Thursday, August 7, 2008

KAREN MICHELE BARTOLI PURVES

Photobucket

my grandma went to heaven on march 21, 2008. i will never forget that morning i woke up in her hospital room, finding her asleep, the kind of asleep you dont wake up from. she was a 23 year breast cancer survivor. and then was diagnosed with lung cancer and bone cancer in february of this year. the day she told me about it, was when she had just picked me up from school and said she had been to the doctor the previous day. she said they think she has cancer. she also told me that no matter what, while she is alive, she will always be there for me and sean. i tryed to hold back my tears as we were in the car. when we got to her house all i could think about was living without her and how hard that would be. me and my grandma were very close, she was one of my bestfriends and i knew i could tell her anything. when she got put in the hospital i would go see her everyday, and each day i saw her pain increase. she would always ask if i wanted to lay by her side and i always did. i just never thought the day of losing her would come within a month. there is not a day that goes by that i dont think of her, and wish she was here. i miss her so much. she was a very strong woman, and she loved jesus. im glad now she is with him, but here everyone is hurting.
but i am just goin to live my life, with everything she has taught me and im gonna be the granddaughter she would of loved to see grow up.

Wednesday, August 6, 2008


God's Path For me

God has given me so many gifts in my life. The gift of a never ending love from my father. A gift of an incredible brother, who I am very close to. A stepmom, with such strong faith and endurance, I can't help but look up to. And amazing family members such as the Parnell's, the Purves', the Goode's, and the Chaney's. But I have also been through more than any girl my age should have to. In my 13 years of life, I have learned more than ever expected. I have had to mature very quickley, and I have had to be brave at the most terrifying moments. I have hit many bumps in the road, but I have had God and other special people in my life who show me how i can get over, or around them in the hardest of times. Sometimes I may wonder and ask God why he has put me on this earth, when over and over, I keep getting hurt. Though, very quickly he puts me in my place and shows me the love of an amazing God. There is so much pain and suffering in this world that I wish I could just take away at the snap of a finger, even though it does'nt seem to happen like that. With all the sin in the world, I often get caught up in my imagination, and don't face reality.
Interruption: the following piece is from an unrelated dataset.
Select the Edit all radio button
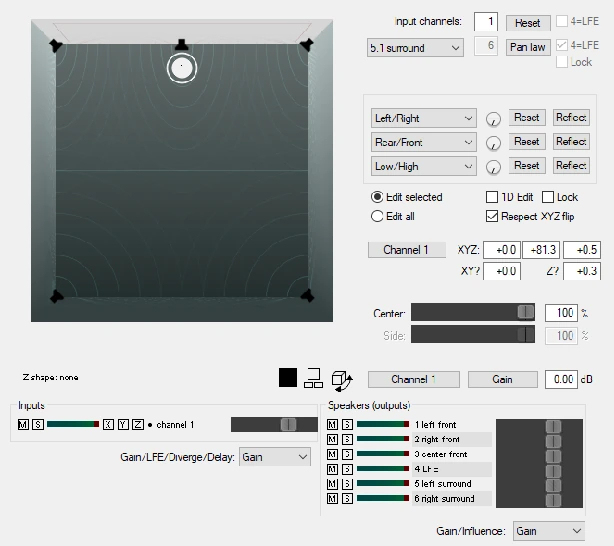This screenshot has height=546, width=614. tap(377, 216)
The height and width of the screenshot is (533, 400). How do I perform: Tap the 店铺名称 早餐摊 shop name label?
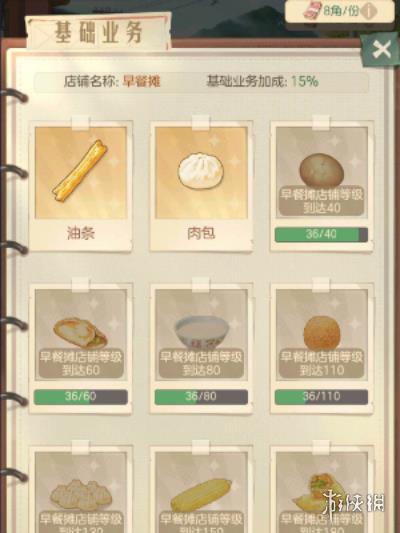pos(112,82)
I have scars, that have'nt yet been healed. And memories that I wish would just fade away. But that does'nt stop me from being the person I know I can be. I want to work with children who have been abused. Since I have been through it myself, I think it would be good to show kids they are'nt all on their own. So many kids are threatned and told not to tell, but if I show that it's okay to speak up, they need help and they should'nt be living the way they are. Maybe I could be an inspiration. I know how hard it is to tell others what is happening to you, especially when it's from the people you love. So you just try to erase it from your memory. But if you do that, it will always be on you, and you will live with it forever. If you tell though, and try to get help, the sooner the better. I know it won't entirely go away, but it will make you stronger and make you able to get through that part of your life and move on. I am trying to take all the curveballs that have been thrown at me and use them for good. I am not quit ready to do that, but when I get past the things I need to and am spiritually ready, I would love to try to help others who have been through, or going through the same things I have.

Everyday, God is helping me more and more by healing my deep wound scars. I know the scars will never go away but God will heal them. I am so glad I am becoming closer with God. And I love growing in faith with Christ. I acknowledge I can't do anything on my own. And I need God as well as others help me get through the difficult times while walking on my path, that Christ has made just for me.